LLM Service
An LLM-powered impact analysis and report generation service for the Rippler system. This service leverages Large Language Models (OpenAI GPT-4o-mini, Anthropic Claude, and local models via Ollama) to generate comprehensive impact analysis reports for code changes.
Architecture Diagram
The following diagram illustrates the internal architecture of the LLM Service, showing the multi-provider LLM integration, automatic fallback mechanism, request validation, prompt building, and response parsing.

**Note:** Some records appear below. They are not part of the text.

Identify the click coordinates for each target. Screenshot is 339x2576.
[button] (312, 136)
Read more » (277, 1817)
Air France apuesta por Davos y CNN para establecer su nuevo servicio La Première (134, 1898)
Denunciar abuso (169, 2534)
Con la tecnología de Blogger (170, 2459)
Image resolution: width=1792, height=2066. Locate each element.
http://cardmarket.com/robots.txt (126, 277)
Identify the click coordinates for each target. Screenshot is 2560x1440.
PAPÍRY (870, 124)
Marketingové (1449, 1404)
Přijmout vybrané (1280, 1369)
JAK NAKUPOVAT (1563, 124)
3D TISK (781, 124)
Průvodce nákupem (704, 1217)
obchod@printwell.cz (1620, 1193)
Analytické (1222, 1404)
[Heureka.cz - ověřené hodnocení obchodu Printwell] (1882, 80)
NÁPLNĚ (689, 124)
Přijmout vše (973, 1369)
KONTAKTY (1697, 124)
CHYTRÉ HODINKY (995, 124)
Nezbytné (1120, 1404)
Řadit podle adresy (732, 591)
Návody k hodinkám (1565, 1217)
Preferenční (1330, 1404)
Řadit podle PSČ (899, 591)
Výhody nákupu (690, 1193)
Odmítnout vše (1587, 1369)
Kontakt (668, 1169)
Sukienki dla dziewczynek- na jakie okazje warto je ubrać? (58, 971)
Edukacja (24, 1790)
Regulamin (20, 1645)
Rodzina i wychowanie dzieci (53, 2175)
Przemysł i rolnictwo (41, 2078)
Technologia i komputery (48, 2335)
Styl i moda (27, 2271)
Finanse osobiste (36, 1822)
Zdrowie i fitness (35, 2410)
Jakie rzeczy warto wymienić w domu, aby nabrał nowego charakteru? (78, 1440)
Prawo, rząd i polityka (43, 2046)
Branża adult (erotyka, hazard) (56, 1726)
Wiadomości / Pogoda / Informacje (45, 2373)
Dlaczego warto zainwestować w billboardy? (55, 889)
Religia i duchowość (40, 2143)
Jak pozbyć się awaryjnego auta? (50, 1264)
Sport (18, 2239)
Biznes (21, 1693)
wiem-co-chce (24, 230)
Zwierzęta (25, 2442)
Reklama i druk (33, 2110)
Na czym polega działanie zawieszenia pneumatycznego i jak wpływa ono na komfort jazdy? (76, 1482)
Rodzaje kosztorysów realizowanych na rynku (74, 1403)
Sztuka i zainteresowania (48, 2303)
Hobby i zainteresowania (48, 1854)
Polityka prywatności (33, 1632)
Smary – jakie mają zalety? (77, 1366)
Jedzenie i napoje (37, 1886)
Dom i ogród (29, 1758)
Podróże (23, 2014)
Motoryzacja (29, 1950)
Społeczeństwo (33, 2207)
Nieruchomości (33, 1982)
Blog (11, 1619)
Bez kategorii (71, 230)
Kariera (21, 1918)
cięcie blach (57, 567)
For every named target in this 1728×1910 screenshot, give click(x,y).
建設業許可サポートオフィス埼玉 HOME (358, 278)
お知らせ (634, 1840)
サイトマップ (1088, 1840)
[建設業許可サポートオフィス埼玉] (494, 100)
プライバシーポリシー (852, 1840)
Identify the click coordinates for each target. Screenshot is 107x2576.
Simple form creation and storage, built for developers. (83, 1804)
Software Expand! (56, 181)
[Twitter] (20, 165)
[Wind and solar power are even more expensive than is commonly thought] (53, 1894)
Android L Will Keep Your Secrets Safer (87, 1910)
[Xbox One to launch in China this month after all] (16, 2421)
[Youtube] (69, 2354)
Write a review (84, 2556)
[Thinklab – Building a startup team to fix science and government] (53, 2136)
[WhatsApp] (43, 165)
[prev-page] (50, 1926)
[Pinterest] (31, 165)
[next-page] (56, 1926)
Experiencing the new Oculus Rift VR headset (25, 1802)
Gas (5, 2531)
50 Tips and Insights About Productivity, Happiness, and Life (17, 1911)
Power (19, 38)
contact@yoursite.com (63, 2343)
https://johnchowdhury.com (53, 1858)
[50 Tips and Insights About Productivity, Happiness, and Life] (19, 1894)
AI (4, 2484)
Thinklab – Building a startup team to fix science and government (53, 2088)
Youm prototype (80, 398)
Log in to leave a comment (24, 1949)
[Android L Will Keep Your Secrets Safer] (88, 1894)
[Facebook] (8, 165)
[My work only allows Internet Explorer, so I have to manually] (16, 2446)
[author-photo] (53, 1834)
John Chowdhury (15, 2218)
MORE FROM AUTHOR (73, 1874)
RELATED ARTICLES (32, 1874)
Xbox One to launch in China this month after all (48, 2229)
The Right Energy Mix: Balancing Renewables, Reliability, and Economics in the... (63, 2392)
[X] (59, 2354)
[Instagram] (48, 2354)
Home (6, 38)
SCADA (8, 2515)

To view and edit the architecture diagram:
- Open
/docs/architecture/services/llm-service.drawioin diagrams.net or VS Code with the Draw.io extension - The diagram shows the complete LLM service architecture including FastAPI endpoints, provider routing, fallback management, caching, rate limiting, and integration with OpenAI, Anthropic, and Ollama
- After making changes, export to HTML and copy to
/website/static/architecture/services/llm-service.drawio.html
Overview
The LLM Service is the intelligence engine of Rippler, using advanced AI models to analyze code changes and predict their impact across the microservice architecture.
Features
- Multi-Provider LLM Integration: Support for OpenAI GPT-4o-mini, Anthropic Claude, and local models (Ollama)
- Automatic Fallback: Seamlessly falls back to local models when remote APIs are unavailable
- Impact Analysis: Generate detailed analysis of code changes and their downstream impact
- Risk Scoring: Automated risk/impact scoring (high, medium, low)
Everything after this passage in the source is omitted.